- WORK ORDER -
Set the pictures aside and set down only the lines from the line holding "Task: Click the Open folder icon" through the end of the entries below, ends included.

- PROVIDED DATA -
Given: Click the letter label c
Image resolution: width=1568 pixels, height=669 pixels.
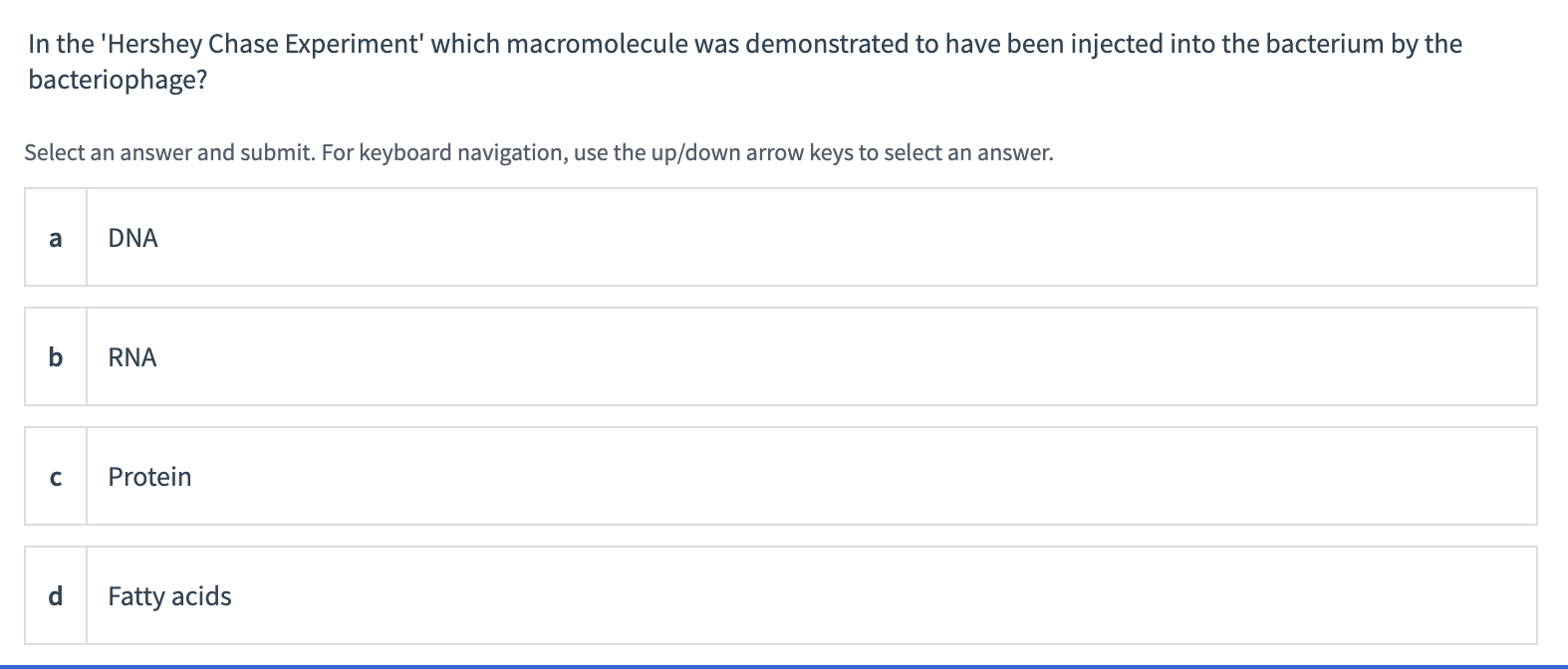Looking at the screenshot, I should 55,477.
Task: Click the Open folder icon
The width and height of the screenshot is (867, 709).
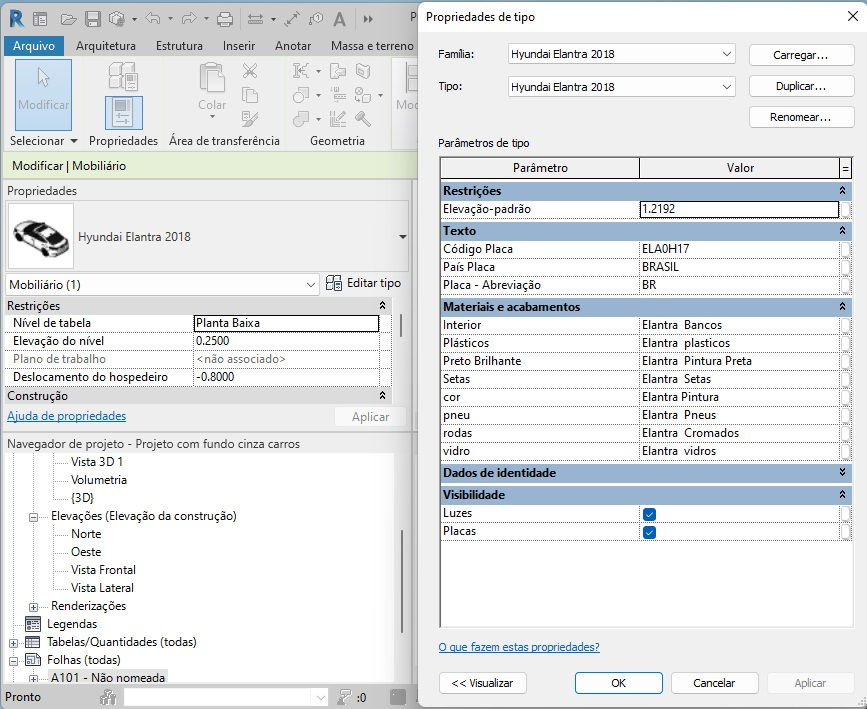Action: [x=69, y=19]
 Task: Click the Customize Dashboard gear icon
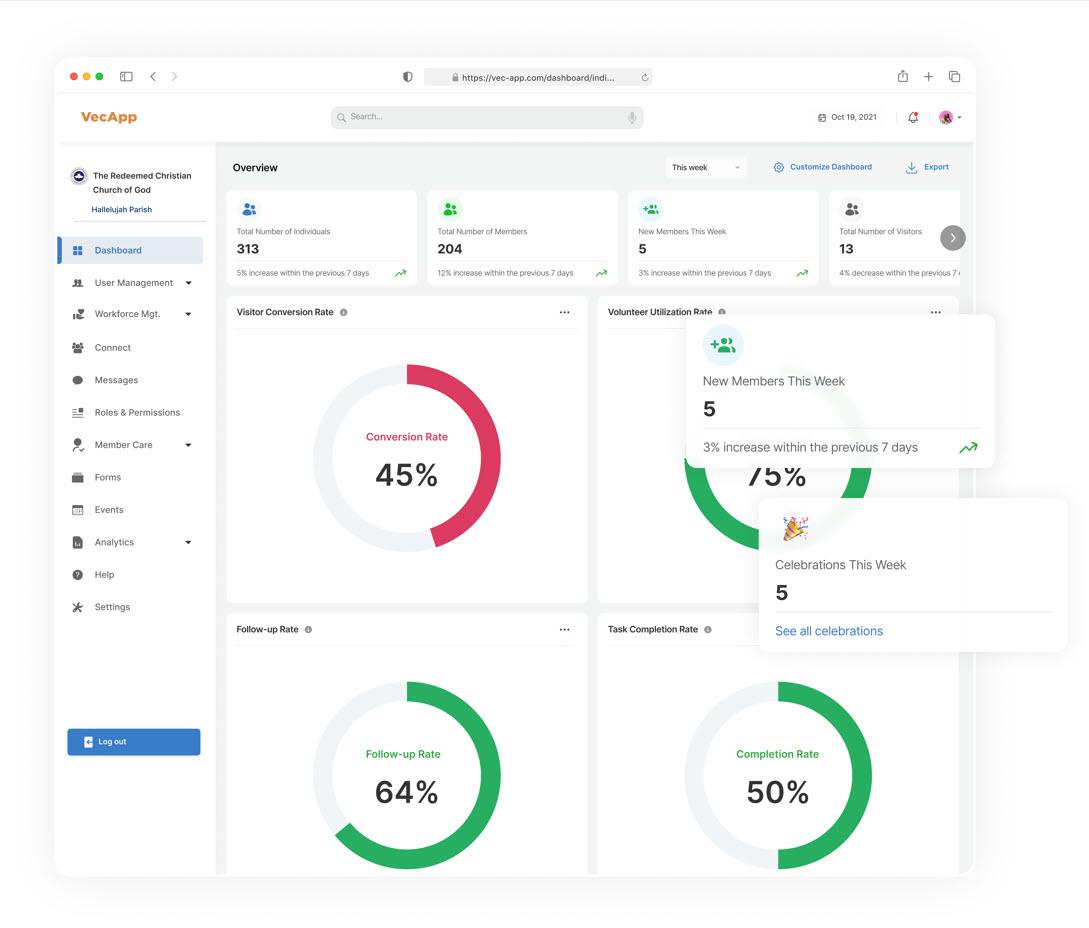point(779,168)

- ANSWER TO THE PROBLEM -
Task: Click the Open folder icon
The width and height of the screenshot is (867, 709).
Action: [x=69, y=19]
 Task: Click the Customize Dashboard gear icon
point(779,168)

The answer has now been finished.